Mr. Tony Blair (Sedgefield) : I beg to move, To leave out from "House" to the end of the Question and to add instead thereof : "condemns the Government for the depth of the recession, rising unemployment and the nation's skills crisis ; and calls on the Government to cease its irrelevant attacks on trade unions and instead adopt a modern agenda for industrial relations which should include action on jobs, training, equal opportunities and fair treatment for people at the workplace, and support for the European Social Charter".

The figure for the increase in last quarter's long-term unemployed were announced today. At 93,000, it is the largest increase since records began. It follows on last Thursday's increase of 53,000 in the unemployment figures for the month, taking the total to over 2.6 million. I say that that is a cause for debate in the House today. On the same day, last Thursday, the Council of Mortgage Lenders told us that home repossessions reached record levels last year and that they will continue rising through this year.

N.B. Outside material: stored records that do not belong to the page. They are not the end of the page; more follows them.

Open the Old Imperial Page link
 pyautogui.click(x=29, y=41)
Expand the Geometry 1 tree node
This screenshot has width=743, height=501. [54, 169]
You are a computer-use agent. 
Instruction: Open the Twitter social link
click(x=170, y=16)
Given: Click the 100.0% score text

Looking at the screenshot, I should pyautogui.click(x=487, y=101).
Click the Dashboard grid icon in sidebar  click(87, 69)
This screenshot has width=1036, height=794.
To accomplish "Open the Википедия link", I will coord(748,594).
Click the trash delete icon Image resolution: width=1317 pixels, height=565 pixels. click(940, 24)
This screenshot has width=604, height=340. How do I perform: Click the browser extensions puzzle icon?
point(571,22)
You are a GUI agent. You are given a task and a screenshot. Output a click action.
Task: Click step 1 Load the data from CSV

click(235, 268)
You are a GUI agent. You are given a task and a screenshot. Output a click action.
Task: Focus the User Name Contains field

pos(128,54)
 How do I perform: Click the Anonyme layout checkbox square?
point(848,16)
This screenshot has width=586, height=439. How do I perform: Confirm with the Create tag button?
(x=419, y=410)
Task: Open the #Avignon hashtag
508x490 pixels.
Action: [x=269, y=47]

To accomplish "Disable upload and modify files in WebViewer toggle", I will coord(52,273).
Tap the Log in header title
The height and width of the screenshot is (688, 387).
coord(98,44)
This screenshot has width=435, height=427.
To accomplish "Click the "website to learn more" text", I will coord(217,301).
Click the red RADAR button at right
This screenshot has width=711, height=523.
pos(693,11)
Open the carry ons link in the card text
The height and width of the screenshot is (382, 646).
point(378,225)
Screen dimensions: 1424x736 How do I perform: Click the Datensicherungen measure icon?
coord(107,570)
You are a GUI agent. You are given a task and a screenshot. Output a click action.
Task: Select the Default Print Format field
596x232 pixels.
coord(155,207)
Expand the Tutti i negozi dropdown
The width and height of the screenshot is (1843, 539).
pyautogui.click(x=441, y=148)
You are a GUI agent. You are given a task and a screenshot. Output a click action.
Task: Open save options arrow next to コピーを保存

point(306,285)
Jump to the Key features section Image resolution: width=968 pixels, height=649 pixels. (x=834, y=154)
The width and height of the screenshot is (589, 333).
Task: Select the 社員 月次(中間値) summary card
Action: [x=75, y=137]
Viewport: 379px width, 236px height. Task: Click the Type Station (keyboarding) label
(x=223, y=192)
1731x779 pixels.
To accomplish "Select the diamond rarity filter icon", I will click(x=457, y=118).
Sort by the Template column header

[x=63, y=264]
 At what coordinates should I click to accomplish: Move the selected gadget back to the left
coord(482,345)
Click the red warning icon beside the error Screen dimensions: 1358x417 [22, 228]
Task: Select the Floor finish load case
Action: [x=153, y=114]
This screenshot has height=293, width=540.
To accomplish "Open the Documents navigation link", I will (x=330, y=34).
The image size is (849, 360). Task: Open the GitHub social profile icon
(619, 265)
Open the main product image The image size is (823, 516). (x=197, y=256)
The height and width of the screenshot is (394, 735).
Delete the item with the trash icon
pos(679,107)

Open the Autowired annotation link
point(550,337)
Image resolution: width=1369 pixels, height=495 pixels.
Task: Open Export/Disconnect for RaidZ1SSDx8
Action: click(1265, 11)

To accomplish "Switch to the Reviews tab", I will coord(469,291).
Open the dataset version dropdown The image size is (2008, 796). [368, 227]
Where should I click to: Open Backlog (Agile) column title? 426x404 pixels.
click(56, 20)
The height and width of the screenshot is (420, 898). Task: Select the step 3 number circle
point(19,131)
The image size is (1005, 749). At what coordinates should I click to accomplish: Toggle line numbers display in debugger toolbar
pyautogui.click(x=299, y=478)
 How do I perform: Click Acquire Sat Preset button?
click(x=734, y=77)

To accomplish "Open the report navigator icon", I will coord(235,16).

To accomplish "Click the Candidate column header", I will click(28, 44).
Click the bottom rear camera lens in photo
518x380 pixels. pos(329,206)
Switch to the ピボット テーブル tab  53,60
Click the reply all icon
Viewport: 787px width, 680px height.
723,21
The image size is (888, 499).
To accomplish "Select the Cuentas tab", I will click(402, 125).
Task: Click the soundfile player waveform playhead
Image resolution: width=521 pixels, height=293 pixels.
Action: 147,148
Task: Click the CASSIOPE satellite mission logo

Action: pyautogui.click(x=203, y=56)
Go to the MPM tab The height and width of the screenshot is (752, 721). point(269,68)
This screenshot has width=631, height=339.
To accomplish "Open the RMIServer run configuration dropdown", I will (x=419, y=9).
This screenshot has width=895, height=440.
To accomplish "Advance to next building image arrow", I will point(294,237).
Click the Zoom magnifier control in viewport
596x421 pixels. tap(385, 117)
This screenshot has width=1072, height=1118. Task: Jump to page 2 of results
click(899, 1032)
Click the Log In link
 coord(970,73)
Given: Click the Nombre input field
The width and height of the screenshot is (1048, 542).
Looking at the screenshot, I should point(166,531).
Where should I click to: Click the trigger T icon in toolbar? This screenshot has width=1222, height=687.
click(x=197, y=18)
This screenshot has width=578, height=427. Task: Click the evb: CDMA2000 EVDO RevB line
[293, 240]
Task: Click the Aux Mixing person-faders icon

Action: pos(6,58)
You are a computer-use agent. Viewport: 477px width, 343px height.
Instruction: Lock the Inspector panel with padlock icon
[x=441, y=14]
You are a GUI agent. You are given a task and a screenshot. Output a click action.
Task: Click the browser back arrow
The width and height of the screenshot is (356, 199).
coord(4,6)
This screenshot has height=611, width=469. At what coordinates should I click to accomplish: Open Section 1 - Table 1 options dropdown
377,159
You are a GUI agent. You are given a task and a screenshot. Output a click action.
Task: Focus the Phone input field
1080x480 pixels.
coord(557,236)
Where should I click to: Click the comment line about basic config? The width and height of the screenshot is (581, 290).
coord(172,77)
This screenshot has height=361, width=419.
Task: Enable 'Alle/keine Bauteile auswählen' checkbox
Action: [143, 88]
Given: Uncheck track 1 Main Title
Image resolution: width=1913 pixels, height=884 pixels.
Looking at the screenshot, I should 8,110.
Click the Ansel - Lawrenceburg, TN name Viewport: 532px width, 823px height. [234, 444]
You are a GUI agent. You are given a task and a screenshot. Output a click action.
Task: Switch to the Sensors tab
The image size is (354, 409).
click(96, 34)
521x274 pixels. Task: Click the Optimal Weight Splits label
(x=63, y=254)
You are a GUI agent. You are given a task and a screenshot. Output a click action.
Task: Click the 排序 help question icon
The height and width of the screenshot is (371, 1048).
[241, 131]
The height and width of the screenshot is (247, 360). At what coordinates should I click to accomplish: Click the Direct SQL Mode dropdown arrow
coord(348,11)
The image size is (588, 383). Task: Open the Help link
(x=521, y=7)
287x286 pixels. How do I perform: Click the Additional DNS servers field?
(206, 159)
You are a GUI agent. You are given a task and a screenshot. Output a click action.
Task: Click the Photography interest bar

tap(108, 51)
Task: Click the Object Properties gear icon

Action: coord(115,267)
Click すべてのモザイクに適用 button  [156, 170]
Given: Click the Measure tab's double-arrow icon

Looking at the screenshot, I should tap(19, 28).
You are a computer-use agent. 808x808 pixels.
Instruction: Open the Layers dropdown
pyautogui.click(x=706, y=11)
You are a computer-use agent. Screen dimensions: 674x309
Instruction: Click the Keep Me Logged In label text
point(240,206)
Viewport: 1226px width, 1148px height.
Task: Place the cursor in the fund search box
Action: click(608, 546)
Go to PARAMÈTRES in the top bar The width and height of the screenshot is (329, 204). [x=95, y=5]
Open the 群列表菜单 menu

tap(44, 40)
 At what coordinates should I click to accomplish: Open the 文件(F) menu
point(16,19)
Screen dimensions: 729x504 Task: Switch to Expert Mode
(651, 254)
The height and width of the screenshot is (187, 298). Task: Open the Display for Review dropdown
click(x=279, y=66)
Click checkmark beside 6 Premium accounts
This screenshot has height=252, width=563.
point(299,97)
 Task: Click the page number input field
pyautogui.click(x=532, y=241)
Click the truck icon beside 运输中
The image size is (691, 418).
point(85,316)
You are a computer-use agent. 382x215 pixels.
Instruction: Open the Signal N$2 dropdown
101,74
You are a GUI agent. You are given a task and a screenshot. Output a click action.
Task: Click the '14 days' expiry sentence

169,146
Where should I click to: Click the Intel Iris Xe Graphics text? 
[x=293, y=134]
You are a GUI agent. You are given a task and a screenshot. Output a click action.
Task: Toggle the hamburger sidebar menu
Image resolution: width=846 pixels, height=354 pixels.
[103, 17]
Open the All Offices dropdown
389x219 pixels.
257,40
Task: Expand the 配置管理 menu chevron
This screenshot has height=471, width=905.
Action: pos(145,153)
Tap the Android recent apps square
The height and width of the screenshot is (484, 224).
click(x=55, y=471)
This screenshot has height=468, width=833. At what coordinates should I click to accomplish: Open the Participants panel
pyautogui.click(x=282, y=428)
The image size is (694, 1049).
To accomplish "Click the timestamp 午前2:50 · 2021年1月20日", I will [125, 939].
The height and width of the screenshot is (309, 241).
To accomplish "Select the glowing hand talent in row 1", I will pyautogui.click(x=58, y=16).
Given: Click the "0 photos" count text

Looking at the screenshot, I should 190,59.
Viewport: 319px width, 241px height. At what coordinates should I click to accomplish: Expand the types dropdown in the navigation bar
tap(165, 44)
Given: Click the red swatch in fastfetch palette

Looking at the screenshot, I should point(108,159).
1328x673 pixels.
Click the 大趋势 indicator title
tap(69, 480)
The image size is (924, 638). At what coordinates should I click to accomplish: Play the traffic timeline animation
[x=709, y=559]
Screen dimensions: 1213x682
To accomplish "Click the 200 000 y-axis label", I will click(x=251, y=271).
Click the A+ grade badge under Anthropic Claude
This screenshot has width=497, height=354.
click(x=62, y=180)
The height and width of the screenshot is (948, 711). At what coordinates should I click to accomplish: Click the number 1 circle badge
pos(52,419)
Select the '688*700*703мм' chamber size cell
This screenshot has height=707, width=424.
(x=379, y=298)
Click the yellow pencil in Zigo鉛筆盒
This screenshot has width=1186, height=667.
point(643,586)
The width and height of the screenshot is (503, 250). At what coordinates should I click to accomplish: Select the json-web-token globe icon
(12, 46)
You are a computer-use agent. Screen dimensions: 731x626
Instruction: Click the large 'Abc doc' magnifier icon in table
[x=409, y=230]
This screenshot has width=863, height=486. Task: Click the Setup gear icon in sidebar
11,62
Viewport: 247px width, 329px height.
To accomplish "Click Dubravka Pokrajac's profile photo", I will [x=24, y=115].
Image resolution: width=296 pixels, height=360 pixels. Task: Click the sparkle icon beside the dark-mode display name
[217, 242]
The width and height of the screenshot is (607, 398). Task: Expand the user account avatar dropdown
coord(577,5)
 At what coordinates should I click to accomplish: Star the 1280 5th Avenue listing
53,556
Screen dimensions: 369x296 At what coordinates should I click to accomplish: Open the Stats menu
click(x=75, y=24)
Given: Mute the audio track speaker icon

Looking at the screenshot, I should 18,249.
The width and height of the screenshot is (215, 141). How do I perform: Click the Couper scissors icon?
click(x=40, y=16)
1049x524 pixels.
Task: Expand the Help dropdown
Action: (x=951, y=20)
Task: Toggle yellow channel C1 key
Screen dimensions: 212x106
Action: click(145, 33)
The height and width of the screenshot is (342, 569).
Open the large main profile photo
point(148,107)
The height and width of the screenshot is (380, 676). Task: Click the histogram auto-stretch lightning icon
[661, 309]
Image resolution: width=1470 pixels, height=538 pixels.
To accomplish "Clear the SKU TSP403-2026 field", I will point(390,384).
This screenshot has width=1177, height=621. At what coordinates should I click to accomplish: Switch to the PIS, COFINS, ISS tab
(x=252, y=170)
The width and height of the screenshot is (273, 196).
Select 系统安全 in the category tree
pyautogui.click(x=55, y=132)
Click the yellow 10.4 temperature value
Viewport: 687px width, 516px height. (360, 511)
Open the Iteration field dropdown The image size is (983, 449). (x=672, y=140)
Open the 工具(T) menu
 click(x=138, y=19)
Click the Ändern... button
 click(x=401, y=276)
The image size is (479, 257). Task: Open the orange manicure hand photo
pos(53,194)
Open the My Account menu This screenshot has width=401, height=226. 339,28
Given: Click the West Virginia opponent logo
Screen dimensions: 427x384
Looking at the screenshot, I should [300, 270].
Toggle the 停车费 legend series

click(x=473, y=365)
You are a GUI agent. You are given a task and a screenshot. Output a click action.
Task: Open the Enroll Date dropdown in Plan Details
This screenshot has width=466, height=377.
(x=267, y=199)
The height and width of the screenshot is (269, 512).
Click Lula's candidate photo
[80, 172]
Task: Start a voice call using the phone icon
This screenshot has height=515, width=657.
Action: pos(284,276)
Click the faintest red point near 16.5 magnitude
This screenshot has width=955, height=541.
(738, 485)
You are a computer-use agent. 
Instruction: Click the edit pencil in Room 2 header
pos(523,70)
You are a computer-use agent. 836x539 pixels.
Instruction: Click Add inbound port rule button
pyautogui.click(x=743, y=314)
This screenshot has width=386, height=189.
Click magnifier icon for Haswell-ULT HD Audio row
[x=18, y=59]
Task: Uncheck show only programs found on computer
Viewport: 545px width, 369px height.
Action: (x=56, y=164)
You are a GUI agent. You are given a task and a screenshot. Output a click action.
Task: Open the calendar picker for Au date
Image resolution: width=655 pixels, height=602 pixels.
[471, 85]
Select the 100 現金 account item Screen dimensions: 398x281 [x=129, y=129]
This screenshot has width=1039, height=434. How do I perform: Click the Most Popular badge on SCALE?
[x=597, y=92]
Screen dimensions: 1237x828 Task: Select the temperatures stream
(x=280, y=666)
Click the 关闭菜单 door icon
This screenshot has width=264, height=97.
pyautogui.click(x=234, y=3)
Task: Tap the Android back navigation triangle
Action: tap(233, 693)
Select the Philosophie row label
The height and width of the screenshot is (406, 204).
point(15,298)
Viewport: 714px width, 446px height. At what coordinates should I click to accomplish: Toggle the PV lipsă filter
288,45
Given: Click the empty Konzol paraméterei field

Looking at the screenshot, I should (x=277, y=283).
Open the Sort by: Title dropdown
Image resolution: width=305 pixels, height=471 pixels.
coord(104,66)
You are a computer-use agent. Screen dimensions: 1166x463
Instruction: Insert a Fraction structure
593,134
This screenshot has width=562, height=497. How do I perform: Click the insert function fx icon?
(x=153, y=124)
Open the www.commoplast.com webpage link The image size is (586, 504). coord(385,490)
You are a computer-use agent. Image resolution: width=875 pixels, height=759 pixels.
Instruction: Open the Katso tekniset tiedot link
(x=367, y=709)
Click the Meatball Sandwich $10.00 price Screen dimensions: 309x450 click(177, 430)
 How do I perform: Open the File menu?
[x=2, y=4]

I say that that is a cause for debate in the House.

This Thursday, the output figures for 1991 will be released. They are expected to show the longest fall in output since the 1930s. That has taken place under this Tory Government. I say that that is a cause for debate in the House.

Yet today, for the first time in five years, the Government have arranged a Supply day debate on the economy, adopting the procedures of an Opposition shortly before they become one. And to do what? To debate the long-term unemployment figures? No. To apologise for having created the longest recession for 50 years? No. To confirm that they were wrong about its length, its depth and its breadth, or even to announce some new measures or policies to bring the country out of recession? No.

Mr. Patrick Nicholls (Teignbridge) : Will the hon. Gentleman give way?

Mr. Blair : No. I shall give way in a moment.

Faced with the mounting problems to which I have referred, with the country beset by a rising tide of redundancies and closures and with families and businesses in real fear of what is yet to come, the Government call for a Supply day debate after 13 years in office to deal not with the problems but to shift the blame on to somebody else. They attack the trade unions today when we say that they should have been attacking the recession, rising unemployment and business failures. That is the Tory response to these problems, and let no one from now until polling day forget it.